Sighing, he sifted through the remaining photos, all of which pictured Black during his seventh year or else after Hogwarts, all of which told the story of a confident and caring young man. Setting down a picture of a radiant Black at the Potter’s wedding, Kingsley placed it next to the final photograph in his stack, the one that had been taken upon Black’s arrival at Azkaban.





If he had not known better, Kingsley would have said they were two different people. In the former, Black’s face was brimming with joy and jubilant laughter, his love for the couple next to him as clear as printed words. In the latter, the man facing the camera was completely unrecognizable, his face drained of the characteristic charm and fearless energy Kingsley had come to expect of old pictures. Here Sirius Black stared nakedly into the camera, his gray eyes wide, stunned, empty. His glossy black hair fell in disarray over his face and a nasty bruise discolored one eye. He looked as though he had no idea where he was or what he was doing; the card with his prison number was held slackly in his hands. Kingsley needed to go no further. The next photograph was the current wanted poster, and the Auror knew each detail of that by heart.
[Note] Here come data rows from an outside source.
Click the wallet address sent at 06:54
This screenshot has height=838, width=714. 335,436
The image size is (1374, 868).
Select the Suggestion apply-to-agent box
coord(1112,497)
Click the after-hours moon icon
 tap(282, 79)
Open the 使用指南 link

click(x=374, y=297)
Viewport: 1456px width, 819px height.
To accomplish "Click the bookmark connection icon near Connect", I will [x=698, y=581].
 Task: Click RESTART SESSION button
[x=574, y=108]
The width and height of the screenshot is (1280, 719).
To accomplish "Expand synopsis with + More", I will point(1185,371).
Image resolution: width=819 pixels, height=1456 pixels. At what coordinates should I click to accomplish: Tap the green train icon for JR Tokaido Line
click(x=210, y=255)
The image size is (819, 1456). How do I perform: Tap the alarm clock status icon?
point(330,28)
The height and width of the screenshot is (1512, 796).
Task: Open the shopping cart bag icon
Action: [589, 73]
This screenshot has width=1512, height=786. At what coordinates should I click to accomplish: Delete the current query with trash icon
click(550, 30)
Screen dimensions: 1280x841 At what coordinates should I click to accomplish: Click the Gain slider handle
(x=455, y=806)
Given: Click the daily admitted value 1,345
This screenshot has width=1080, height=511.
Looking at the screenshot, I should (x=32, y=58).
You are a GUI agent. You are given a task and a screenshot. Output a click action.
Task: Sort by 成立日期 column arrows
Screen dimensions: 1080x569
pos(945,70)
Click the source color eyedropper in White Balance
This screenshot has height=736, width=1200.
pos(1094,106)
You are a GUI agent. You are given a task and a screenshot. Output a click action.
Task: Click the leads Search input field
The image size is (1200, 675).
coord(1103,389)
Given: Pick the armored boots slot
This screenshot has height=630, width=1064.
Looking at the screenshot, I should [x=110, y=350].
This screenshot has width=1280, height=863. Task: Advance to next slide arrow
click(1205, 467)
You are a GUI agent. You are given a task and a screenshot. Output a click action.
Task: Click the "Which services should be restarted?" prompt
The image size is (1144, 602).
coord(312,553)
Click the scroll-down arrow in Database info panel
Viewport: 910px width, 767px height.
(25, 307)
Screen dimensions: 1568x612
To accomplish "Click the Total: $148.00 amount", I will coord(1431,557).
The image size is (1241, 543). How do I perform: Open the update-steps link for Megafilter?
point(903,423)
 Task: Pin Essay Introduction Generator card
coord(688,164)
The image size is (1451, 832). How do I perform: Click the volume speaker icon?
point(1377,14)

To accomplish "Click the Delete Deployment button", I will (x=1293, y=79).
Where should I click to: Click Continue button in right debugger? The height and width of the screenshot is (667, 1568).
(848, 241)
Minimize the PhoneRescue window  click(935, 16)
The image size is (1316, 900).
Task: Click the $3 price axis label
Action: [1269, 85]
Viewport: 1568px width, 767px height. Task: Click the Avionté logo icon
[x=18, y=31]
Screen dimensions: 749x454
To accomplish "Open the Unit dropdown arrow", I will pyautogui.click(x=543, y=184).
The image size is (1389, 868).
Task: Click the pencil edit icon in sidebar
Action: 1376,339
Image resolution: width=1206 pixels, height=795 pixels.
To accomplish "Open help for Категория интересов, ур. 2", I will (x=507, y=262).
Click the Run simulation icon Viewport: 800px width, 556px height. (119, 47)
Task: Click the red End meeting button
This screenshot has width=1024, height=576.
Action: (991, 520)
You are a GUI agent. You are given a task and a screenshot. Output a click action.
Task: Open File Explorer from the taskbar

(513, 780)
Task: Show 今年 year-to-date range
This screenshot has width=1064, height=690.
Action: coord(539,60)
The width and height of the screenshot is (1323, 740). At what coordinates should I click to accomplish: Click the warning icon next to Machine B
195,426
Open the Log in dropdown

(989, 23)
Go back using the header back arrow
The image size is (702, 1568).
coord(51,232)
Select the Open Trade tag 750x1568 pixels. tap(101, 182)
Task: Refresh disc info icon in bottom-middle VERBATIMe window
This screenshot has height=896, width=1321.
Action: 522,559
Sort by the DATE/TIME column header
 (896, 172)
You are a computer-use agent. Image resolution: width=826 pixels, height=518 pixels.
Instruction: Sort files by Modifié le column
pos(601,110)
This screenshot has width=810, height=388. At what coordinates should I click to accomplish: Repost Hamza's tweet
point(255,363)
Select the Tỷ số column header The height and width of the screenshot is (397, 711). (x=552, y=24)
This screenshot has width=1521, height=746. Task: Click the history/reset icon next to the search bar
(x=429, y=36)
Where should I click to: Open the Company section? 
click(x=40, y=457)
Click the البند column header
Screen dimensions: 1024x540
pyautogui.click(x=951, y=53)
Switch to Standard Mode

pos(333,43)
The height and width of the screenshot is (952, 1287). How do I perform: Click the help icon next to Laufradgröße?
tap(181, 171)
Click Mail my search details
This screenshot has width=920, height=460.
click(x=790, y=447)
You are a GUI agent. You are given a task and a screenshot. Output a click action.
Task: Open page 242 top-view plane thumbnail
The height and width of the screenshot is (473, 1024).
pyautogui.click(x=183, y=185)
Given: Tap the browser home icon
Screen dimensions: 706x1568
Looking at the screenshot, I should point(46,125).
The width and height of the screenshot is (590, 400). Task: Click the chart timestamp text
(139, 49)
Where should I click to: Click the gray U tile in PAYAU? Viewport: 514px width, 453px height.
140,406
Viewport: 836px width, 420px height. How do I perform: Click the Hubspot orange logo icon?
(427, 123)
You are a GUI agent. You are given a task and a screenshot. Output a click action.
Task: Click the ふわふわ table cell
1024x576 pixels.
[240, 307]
The story made little sense, he mused. There was no sense of continuity, no transition from faithful friend to cold-blooded killer. Staring from the laughing young man to the lost soul before him, Kingsley Shacklebolt mulled over all he knew of Sirius Black and wondered for the hundredth time what crucial piece of the story they were all missing. An irrational, persistent voice in his head insisted if he could find this, it would help him find Sirius Black.





“Shacklebolt.”





Kingsley looked up, the photos slipping from his hands. Mad-Eye Moody was standing in the doorway of his cubicle, his bright blue magical eye whizzing around in his head, the other trained on Kingsley. Kingsley frowned faintly, wondering what the ex-Auror was doing in the Ministry tonight. He stood.





“Yes?”





“I have some theories on the Black case that I want to talk over with you. Free tonight?”





His alerted instincts relaxing, Kingsley repressed the urge to sigh. He had a great deal of respect for the legendary Alastor Moody, but a throbbing headache was building behind his eyes, and listening to the paranoid ex-Auror’s far-fetched theories was not going to help. He could almost hear his bed at home calling him.





“Could it wait until morning? I have rather a lot on my plate at the moment.” He gestured to the maps and transcripts littering his desk, hoping Moody would not be offended.





Moody set his jaw, his magical eye apparently scrutinizing the occupant of the neighboring cubicle through the wall. “‘Fraid not. It’s a bit urgent.” Something crept into his scarred face, and in his exhausted state Kingsley would almost have said it was ironic amusement. If he had not known Moody. But the old Auror was already talking again, and his next words blotted the notion from Kingsley’s mind.





“I think we might have a sighting on our hands.”